The group’s director of policy Heather Buchanan will attend the network’s first event, which has been scheduled for the end of September.

Ms MacLean said there is a need for such a network because “there is no doubt this area is far more complex than previously thought”, meaning there is a growing need to share knowledge between customers and a whole range of advisers.

“We are reaching out to customers, whether individuals or SMEs, and to fellow professionals who may be working on behalf of those who may have claims against banks or other financial institutions,” she said.

“Unfortunately, our banks and financial institutions remain in denial about the damage they have done to many individuals and business.

“Many people still require specialist legal and accounting advice and accounting preparation to even get their claims to first base.’’

Last year Ms MacLean launched MBM Veritas - a joint venture between her firm and Edinburgh financial advisory firm Veritas Treasury - to help former clients of RBS’s controversial Global Restructuring Group navigate the bank’s complaints process.

MBM Veritas was set up a month after RBS announced a compensation scheme for former GRG customers following allegations that the unit forced SMEs into bankruptcy before buying their assets at knock-down prices and selling them on at a profit.

While the bank refutes those claims, RBS chief executive Ross McEwan said last year that “mistakes were made” when dealing with customers of GRG, leading the bank to set aside £400 million to refund fees paid to the unit.

The announcement of the networking group comes after City regulator the Financial Conduct Authority last week refused to publish a report it commissioned in 2014 into GRG’s practices.

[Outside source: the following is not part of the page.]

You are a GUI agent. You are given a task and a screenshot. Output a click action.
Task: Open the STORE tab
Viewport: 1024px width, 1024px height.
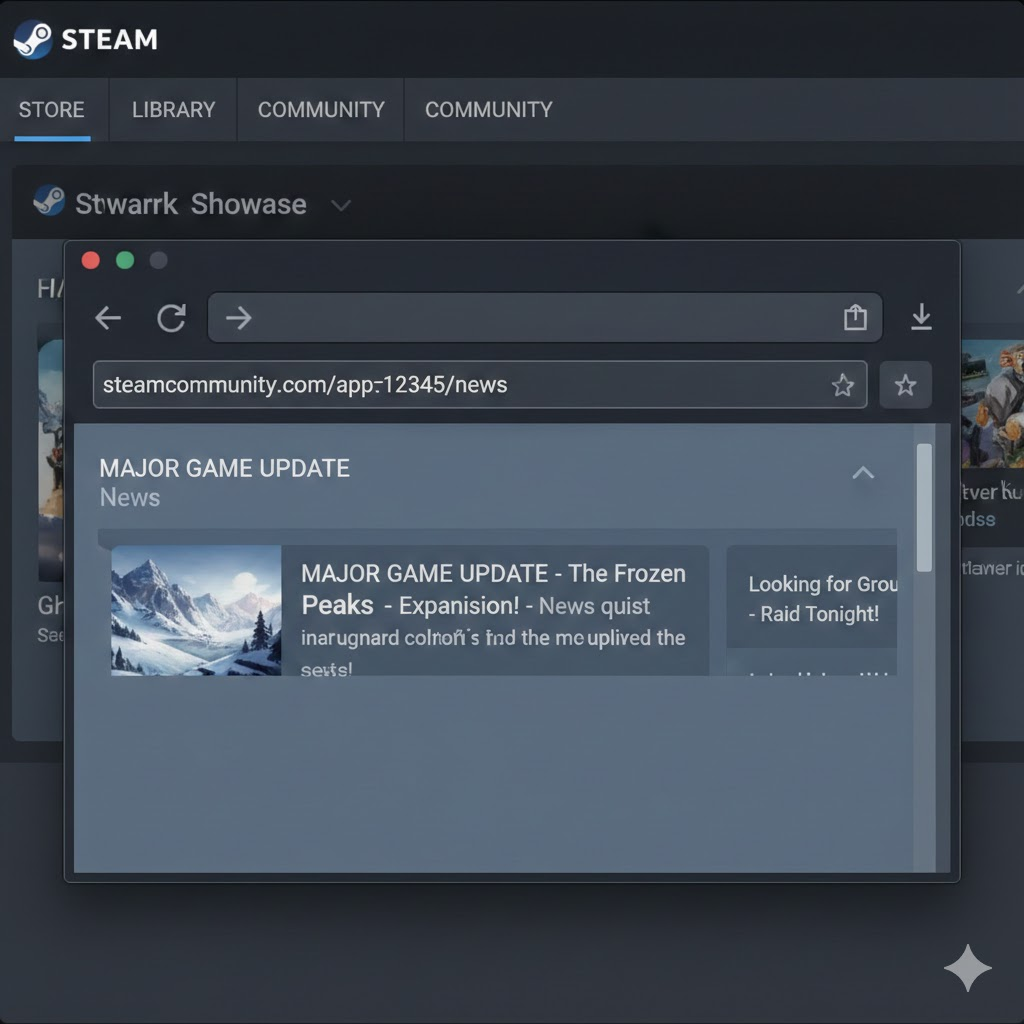tap(51, 110)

Despite pressure from Treasury Select Committee chair Nicky Morgan, FCA chief executive Andrew Bailey said the organisation would only publish a summary of its findings because it felt it was not in the public interest to make the full report available.

A spokesman for the RBS-GRG Business Action Group, which represents more than 500 businesses affected by the GRG’s actions, called the decision “shocking and unconscionable”.

“Mr Bailey’s job is to protect the public from financial malpractice,” a spokesperson for the action group said.

“If he finds it distasteful to share his organisation’s findings with the public, he should step aside.”

Meanwhile, RBS is facing the prospect of fresh legal action from shareholders who took part in its 2008 rights issue after a group that was time barred from taking part in a settlement earlier this year looked to instruct solicitors.